Go through the entries below and collect each line with the string "label" in it.

== == ==

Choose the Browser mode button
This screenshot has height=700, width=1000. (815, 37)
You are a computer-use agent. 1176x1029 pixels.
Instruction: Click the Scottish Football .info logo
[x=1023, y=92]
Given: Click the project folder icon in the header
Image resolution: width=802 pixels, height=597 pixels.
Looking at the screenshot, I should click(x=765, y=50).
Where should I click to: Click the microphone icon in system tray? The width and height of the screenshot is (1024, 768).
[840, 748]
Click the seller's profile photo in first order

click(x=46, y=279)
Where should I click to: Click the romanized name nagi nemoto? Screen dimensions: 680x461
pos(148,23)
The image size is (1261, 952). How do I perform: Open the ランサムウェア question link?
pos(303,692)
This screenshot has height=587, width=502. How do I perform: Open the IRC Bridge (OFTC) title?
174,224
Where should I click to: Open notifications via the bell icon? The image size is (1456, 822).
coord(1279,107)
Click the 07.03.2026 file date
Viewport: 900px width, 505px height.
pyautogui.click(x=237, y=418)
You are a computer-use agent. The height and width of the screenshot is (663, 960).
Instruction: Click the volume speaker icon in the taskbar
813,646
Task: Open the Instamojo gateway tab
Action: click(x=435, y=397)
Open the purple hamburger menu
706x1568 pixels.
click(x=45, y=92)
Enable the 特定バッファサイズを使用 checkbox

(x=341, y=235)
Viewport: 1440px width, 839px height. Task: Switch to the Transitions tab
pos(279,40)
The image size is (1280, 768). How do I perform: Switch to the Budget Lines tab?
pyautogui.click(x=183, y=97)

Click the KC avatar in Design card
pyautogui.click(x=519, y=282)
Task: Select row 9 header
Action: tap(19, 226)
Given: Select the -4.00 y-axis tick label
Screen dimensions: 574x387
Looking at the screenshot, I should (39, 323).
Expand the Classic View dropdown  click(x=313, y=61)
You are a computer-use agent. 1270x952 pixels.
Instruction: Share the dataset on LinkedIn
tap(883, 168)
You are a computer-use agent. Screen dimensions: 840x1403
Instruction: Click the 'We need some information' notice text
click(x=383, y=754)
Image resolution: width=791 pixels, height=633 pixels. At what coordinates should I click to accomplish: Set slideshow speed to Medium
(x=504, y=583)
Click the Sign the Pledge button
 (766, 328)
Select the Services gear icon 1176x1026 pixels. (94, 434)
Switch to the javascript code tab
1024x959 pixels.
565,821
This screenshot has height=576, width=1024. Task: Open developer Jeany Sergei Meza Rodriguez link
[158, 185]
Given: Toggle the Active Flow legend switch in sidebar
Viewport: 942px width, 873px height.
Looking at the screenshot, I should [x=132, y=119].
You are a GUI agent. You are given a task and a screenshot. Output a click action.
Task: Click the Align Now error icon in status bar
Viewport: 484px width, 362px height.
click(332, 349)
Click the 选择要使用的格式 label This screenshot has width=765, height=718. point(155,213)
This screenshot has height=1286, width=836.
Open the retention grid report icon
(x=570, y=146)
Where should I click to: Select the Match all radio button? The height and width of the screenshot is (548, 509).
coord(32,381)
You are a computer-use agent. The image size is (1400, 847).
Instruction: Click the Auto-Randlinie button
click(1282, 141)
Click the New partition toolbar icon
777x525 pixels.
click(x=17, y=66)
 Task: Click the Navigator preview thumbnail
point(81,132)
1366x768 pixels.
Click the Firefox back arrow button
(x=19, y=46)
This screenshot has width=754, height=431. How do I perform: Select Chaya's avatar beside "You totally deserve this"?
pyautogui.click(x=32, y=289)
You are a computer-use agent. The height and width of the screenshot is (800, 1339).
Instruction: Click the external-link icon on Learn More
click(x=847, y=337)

== == ==

» **Worked solution**
Given: Select the -4.00 y-axis tick label
Click the 选择要使用的格式 label This screenshot has width=765, height=718. point(155,213)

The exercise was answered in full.